Saved data entries
= Beginning of Section =

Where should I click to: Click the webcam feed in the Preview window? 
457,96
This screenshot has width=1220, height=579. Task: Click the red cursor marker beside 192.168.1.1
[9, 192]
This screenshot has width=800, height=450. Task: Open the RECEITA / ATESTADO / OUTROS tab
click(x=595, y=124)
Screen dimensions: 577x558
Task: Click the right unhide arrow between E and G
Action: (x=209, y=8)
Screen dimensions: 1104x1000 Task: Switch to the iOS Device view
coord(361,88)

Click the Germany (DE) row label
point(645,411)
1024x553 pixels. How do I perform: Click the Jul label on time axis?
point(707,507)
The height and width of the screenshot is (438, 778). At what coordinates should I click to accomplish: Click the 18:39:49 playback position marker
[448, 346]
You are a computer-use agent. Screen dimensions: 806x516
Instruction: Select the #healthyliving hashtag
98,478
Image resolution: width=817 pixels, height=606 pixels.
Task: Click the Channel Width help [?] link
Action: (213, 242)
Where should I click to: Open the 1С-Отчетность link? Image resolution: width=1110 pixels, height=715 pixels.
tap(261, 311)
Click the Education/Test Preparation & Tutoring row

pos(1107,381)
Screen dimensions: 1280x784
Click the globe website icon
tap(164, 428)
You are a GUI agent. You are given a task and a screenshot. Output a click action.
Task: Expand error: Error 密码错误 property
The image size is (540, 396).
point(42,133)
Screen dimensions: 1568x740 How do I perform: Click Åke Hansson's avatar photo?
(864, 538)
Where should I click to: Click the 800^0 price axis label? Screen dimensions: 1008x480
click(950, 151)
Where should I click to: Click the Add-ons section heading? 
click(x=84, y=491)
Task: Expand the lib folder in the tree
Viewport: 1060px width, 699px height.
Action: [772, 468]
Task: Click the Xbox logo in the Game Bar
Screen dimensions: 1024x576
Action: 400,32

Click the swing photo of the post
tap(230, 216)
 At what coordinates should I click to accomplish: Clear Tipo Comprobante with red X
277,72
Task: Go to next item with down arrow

= End of Section =

Problem to solve
Count how many lines in the data contain the word "agent", giving the number without comment.

Task solution
2